(Collected data entries)

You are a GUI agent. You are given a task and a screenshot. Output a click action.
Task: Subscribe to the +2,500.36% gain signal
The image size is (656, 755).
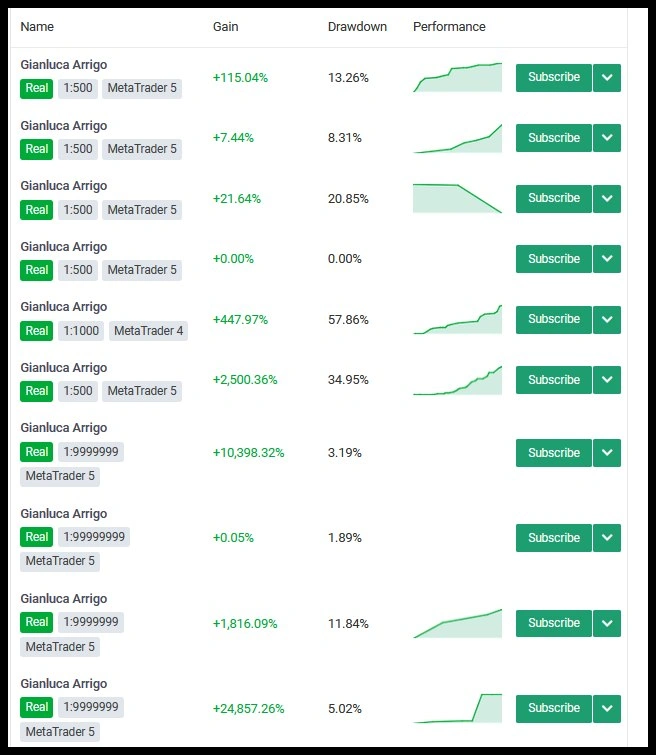[553, 380]
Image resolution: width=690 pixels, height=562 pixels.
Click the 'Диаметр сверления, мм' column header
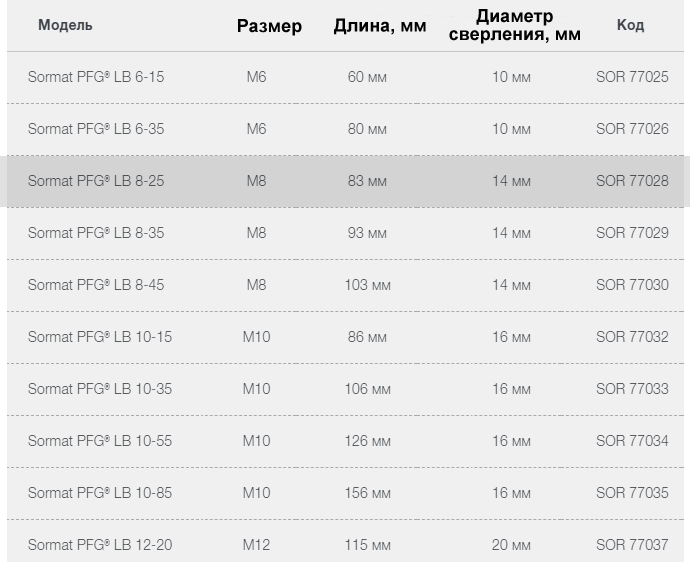pos(514,25)
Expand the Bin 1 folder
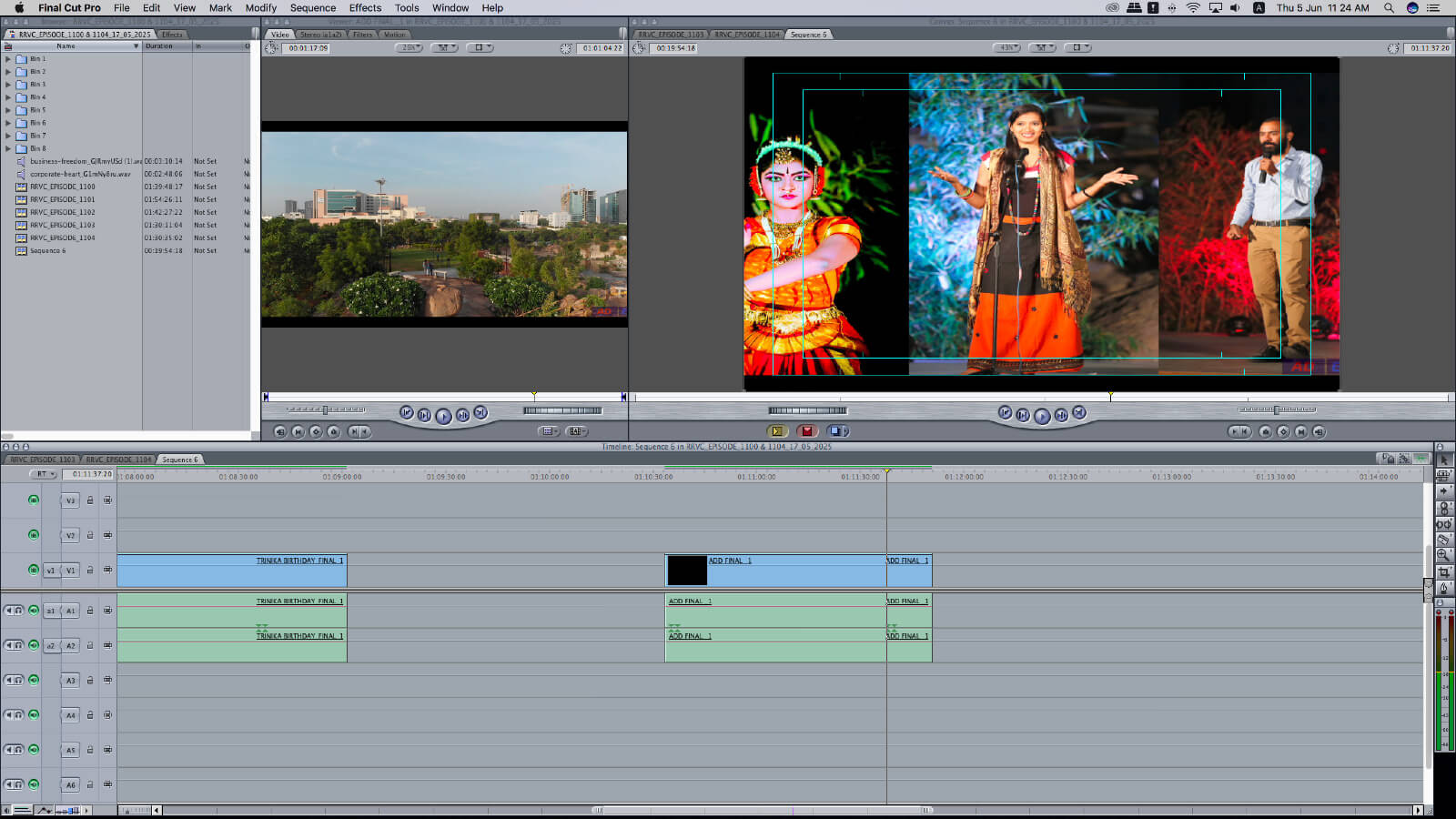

> AIM OF THE EXERCISE
All lines from the one containing "Image resolution: width=690" to the last line of the records above, and no others, should be returned unchanged, without pictures.

> ANSWER AREA
Image resolution: width=690 pixels, height=562 pixels.
Click the 'Диаметр сверления, мм' column header
pos(514,25)
Expand the Bin 1 folder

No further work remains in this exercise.